2020 ended with what has been called the biggest cyberattack of the year. A number of international cybersecurity companies fell victim. It’s unfortunate to say, but such an attack was expected. Happily, it’s not the end of the world.
In 2020, hackers attacked the SolarWinds IT company and deployed malicious updates on the Orion platform, which helps organizations centrally manage their networks, IT systems, and infrastructure. As a result, lots of SolarWinds clients installed a compromised version of the Orion platform and unknowingly let hackers penetrate their networks.
SolarWinds clients include more than 400 companies from the Fortune 500 list along with banks, healthcare facilities, and small businesses. Giants such as Microsoft, Cisco, and FireEye as well as many US government agencies including the State Department, the Treasury Department, and even the Cybersecurity and Infrastructure Security Agency (CISA) were victims of the attack.
FireEye cybersecurity company representatives have admitted that infected Orion software allowed attackers not only to successfully break into the company’s internal network but also to steal tools that FireEye uses to test its customers’ networks.
It was later discovered that the attack also affected other cybersecurity companies including Mimecast, Palo Alto Networks, Qualys, and Fidelis Cybersecurity.
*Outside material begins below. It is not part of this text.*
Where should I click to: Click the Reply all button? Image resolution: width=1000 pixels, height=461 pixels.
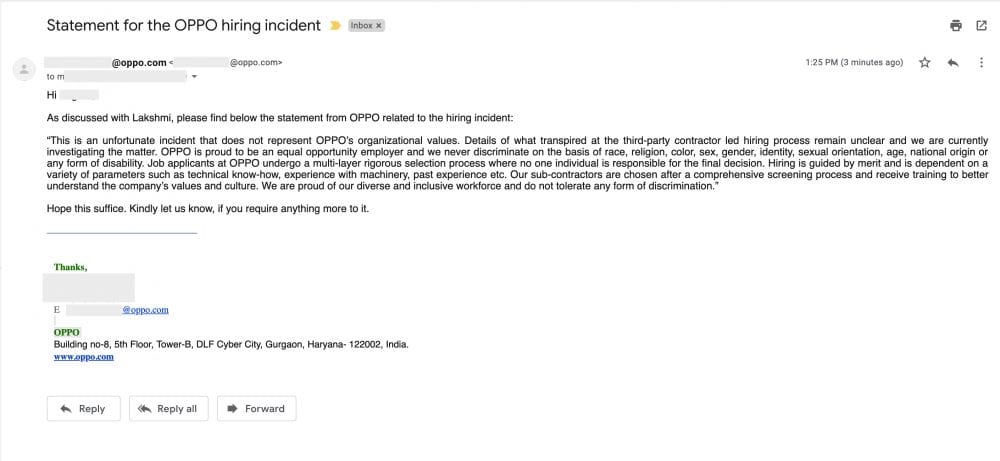tap(168, 408)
In the early days of January 2021, the FBI, CISA, NSA (National Security Agency), and ODNI (Office of the Director of National Intelligence) issued a joint statement naming Russia as the most likely source of the SolarWinds attack.
This attack emphasizes an important point that has long been discussed by cybersecurity experts: No organization — no matter how large and powerful it is and no matter what it does — can be 100% safe from cyberattacks. Not even professional cybersecurity companies. Especially if the attackers have state support and unlimited resources.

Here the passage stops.